- Problems to solve -
• A. Reproduce the part of the dust-proofing guide that opens with the words containing "We’re seeing a" and closes with "an interesting topic!!?".
• B. Extend the guide on dust and IP ratings for rugged mobile devices, picking up right after its final sentence.

- Text section -
####
A dust proof guide with how IP ratings work for rugged mobile devices

7 04 2014

Continuing our “Ruggedness” vibe this week we’re talking about dust!!

I bet you didn’t know that those tiny particles, largely made up of our own skin and the dreaded fluff from a couriers pocket, can be a right pain when it comes to your mobile device!

So just what is being dust proof about?

Dust can come in all shapes and sizes, you could work on a building site for example where brick dust or plaster is a threat, you could be in sandy conditions, windy ones or even need a device that doesn’t pick up dust due to being in some kind of clean environment.  Or perhaps you could be an engineer on the road where you could enter customers sites with all kinds of different scenarios.  In any event you’ll pick up dust everywhere you go and it can play havoc with your mobile computer.

Dust can get in the way of the LCD making the device hard to use, it can get under keys making them sticky and hard to press and it can also get inside a device and short out the main board in the worst cases.  If you don’t take dust seriously then you’re not being rugged!!

How the “IP” Rating helps

We already explained the IP rating in last weeks post about being waterproof and is actually used to measure both the water and dust-proof-ness of electronic equipment.  Whilst the 2nd digit in the rating aligns to the water element, the fist one is all about dust and how resilient a mobile device is to it.


Dust can seriously affect a mobile device. Look for IP 5x or IP6x to be fully rugged.

Dust can seriously affect a mobile device. Look for IP 5x or IP6x to be fully rugged.

What to spot on the spec sheets

Like water, we’re only actually interested in IP5x and IP6x.  OK you see the odd IP4X being mentioned but this isn’t really about dust, rather about not being able to poke about in an electronic device, so always look for an IP5X + device where rugged starts.

Now IP 54 used to be the standard for Ruggedness, but IP54 devices are not strictly dust proof.  All this means is the device might not be totally dust tight but it won’t let dust alter the way it works.  This means that’s the LCD will be dust tight but perhaps the keypad is designed in such a way that it might let dust pass underneath it.  IP6X devices are totally dust tight though and dust simply should not get it at all.

We’re seeing a shift now in IP65 being the new standard as manufacturing cases is a lot cheaper and easier to do to attain the highest ratings these days.

So in the next article we’ll be talking about dust a lot more, who’d have thought that dust could be such an interesting topic!!?
####
- Source excerpt -
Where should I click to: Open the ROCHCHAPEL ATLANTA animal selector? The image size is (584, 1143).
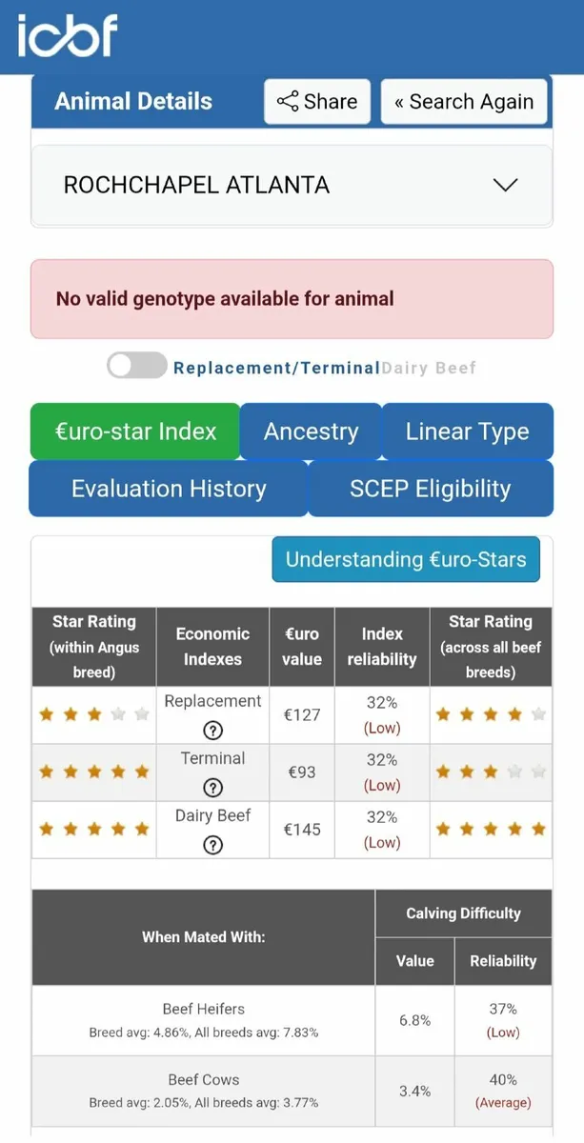coord(196,185)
####
- Task-by-task answers -
• A.
We’re seeing a shift now in IP65 being the new standard as manufacturing cases is a lot cheaper and easier to do to attain the highest ratings these days.

So in the next article we’ll be talking about dust a lot more, who’d have thought that dust could be such an interesting topic!!?

• B.
RAM Q&A of the week – IP and water

4 04 2014

RAM Weekly Q & A

This post is our weekly Q&A summary of the week, covering the most topical and popular issues and questions we encounter every week. It’s eclectic but it’s worth sharing so don’t forget that if you have a question then just let us know via twitter on @ruggedandmobile or using #RAMQQ or using Facebook.

1. I’ve seen an IP66 device on your website, what does that mean?

No tricks, there are a couple of devices that sport the rare IP66 rating. It just means they have slightly better spray resistance than an IP65 based device.

2. I’ve heard that despite the same IP rating,  different manufacturers rugged devices can perform differently.

I’ll answer that in 2 ways.  Firstly the IP test is a certified test and you need to obtain a certifcate, so if a device is IP rated then it should perform to that standard.  Some manufacturers do under rate their kit so they may perform better and this is often through design of the kit, so an IP54 device might seem to outperform an IP64 one.

However i’d also say that IP ratings are a lab based test.  There are all kinds of scenarios where we’vew found certain device might not perform as well as others but it’s usually due to the design of a connector which can corrode or the way you want to charge or even by changing batteries mid-shift.

3. Do you test devices at all?

Indeed we do!  We drop, dunk and break £1000′s worth of kit every year to give our own seal of approval on the stuff we , especially when it’s something that people have never heard of and we’re bringing it to the UK market.  For instance we’ve had a new £300 IP67 device submersed in water for 5 days now and it still works.  Unconventional…yes, but so are you!  That’s the RAM seal of approval!!

Rugged and mobile test mobile pda's too, but in a less conventional manner!

Rugged and mobile test mobile pda’s too, but in a less conventional manner!

4. I had a waterproof smartphone but it still leaked through the micro-usb connector because I lost the rubber flap, how do you manage that?

If being waterproof matters to you then make sure all the seals and rubber seals to connectors work well, are made well and you can get replacements for them. Most, but not all Rugged device brands will replace the rubber seals without a hefty charge! or at all!  Also I would say that some devices are more durable than others, so make sure that you pick a device that can still remain waterproof, even after a couple of years of abuse!  Rugged smartphones fall down in so many places when itcomes to ruggedness.

5. What would you say is most important for a mobile device, waterproof or durable to drops?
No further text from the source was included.